Not too many people in their 20s are focused on
investing their money, simply because they’re “too young”. But investing is not
a matter of being the right age, but starting as soon as you can. While its
benefits may not be seen during the earlier years of having a job, saving money
and investing it in the right places paves the way to financial freedom and
stability.
With so many things you need to spend for, like food,
rent, transport, going out or partying with friends, and overseas trips, you
will need to have a plan so you can really allocate money for investing while
at the same time being able to pay for your basic needs and a few indulgences.
Here are the top 3 things people in their 20s can
start investing on and some tips on how you can make it happen:
Emergency Fund
As the old cliché goes, we always need to “save for a
rainy day”. It is always more convenient to use your credit card to pay for
unexpected repairs or replacements, but that will only add up as more debt to
pay for with increasing interest, which won’t help you save and grow your money
at all. Instead, start saving an emergency fund and use the cash during the
times you need to pay for a car repair or to replace the phone you got soaked
on the beach. Make it a goal to set aside at least $1,000 for your emergency
fund. The more liquid
you are, the better.
Retirement
Account
You’ve probably heard this so many times already and
you may have gotten so tired of this cliché, but it is true – time is your best
friend when it comes to making investments. And yes, the best time to invest is
always now. Actually, the soonest possible time is always the best. But unless
you can time travel, the only best option we all have is now.
It is always best to start early with retirement
savings. If your job offers a 401(k)
plan, go ahead and sign up.
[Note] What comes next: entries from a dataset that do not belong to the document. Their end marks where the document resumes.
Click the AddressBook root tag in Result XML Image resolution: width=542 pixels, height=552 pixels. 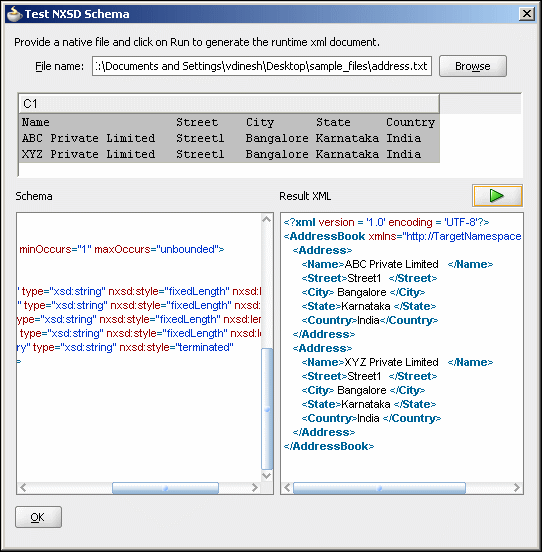pos(324,236)
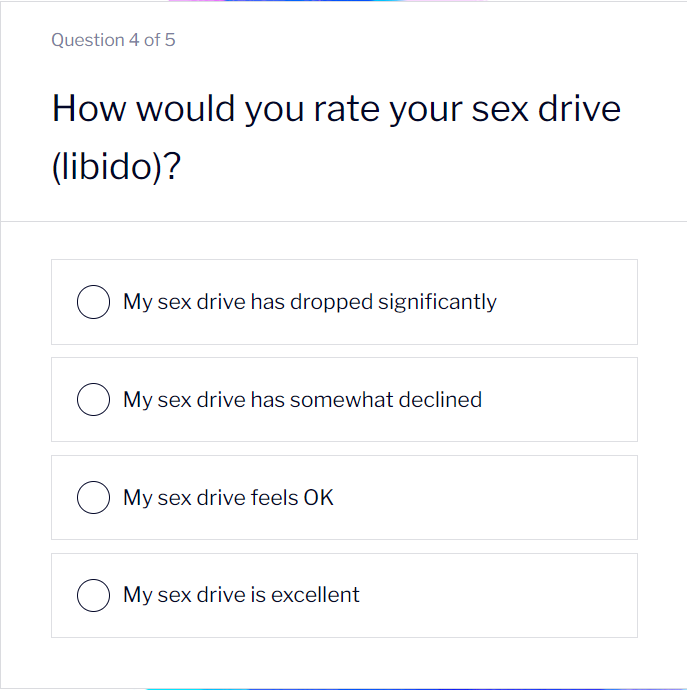Viewport: 687px width, 690px height.
Task: Click the "My sex drive has somewhat declined" label
Action: click(302, 400)
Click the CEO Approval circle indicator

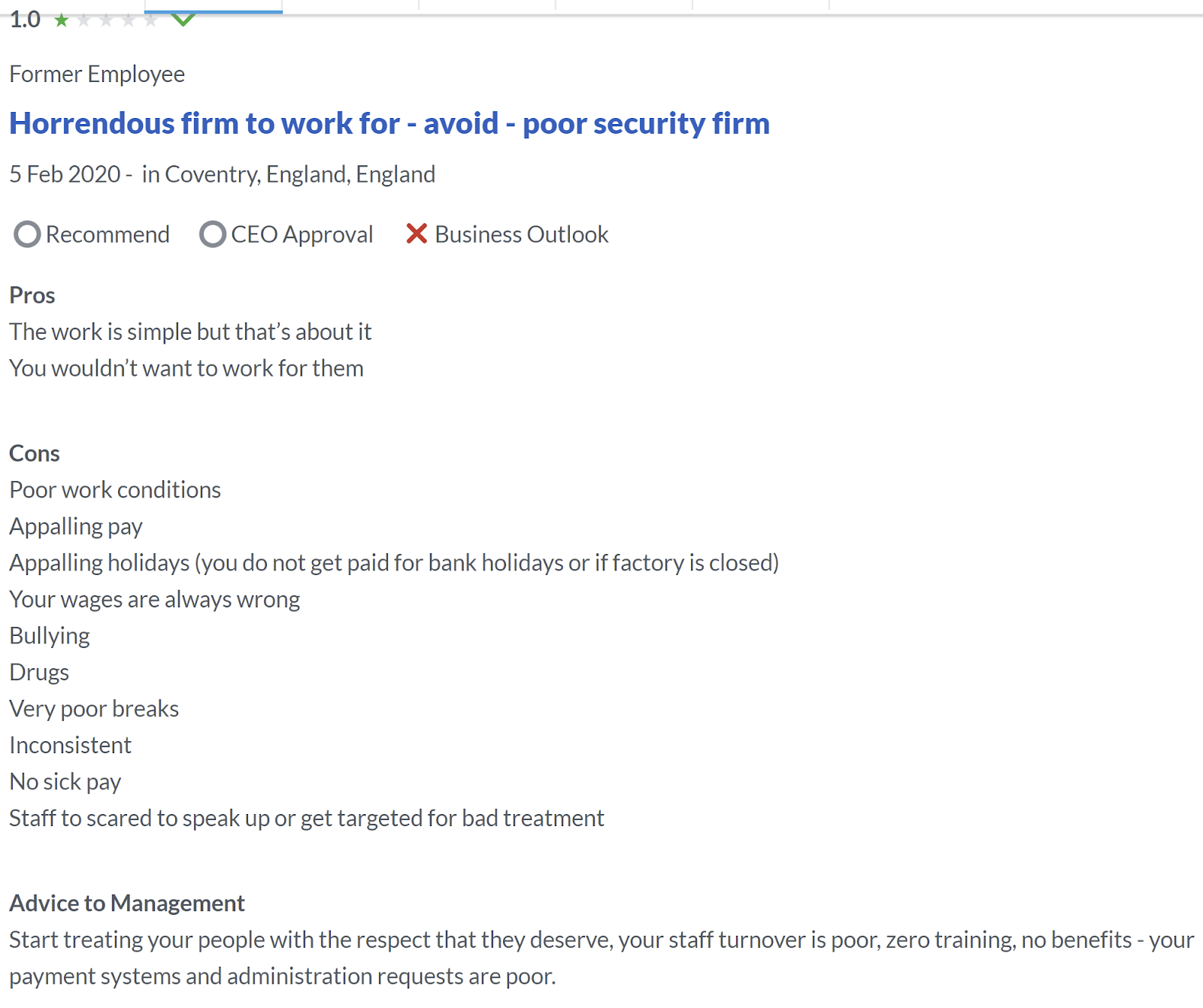212,235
If your company happens to offer 401(k)
matching, determine the minimum contribution required and pay this amount at
the very least. If you can contribute more, that’s definitely better.
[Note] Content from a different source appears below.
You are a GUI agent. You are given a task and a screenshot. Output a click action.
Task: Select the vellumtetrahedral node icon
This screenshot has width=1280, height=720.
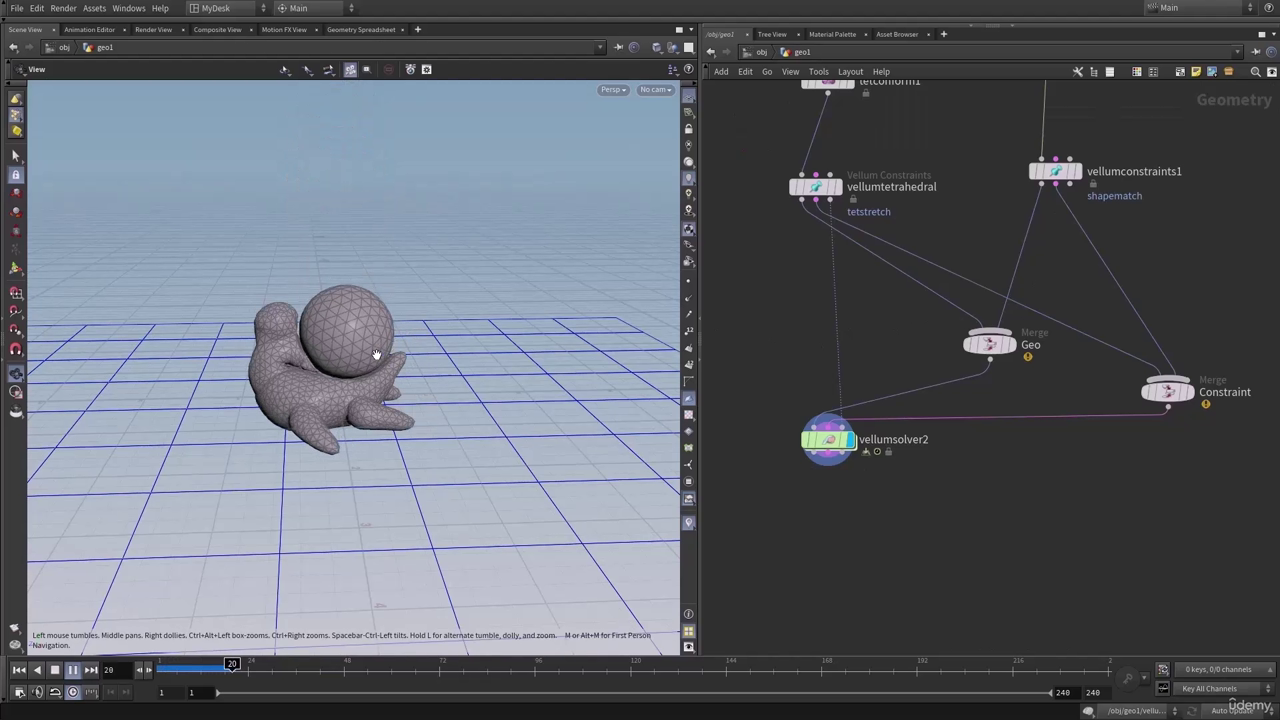point(816,186)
If your employer does not offer a 401(k) or if you are
self-employed, create a Roth IRA account instead and finance this with index
funds. It is likely that your bank offers one. There are also online broker
services like Fidelity or Vanguard which can assist you with managing your
account. Contribute at least 5% of your gross income towards your retirement
funds.
Student Loans
Payment
At this age, most of your debt is most likely to be
comprised of student loans. College debt may discourage young people from
chasing their major life goals, such as getting married or buying their own
house. So allow yourself to achieve financial stability by creating and
executing a plan to settle your college debt as soon as you can.
It is ideal to settle all private variable loans
first. While these variable loans have lower interest rates compared to student
loans backed by the federal government, interest rate on these loans could
climb up to 6% if the federal government decides to increase interest rates in
the future, making it difficult to manage your loan payments.
For federal student loans, there are several loan repayment
plan options available for you. While most people would be choosing the
plan with the lowest monthly payments, this would lead to paying more on
interest throughout your student loan’s lifespan. If you are financially
capable, it is recommended that you allocate your income and savings towards
paying off your student loan the soonest possible time.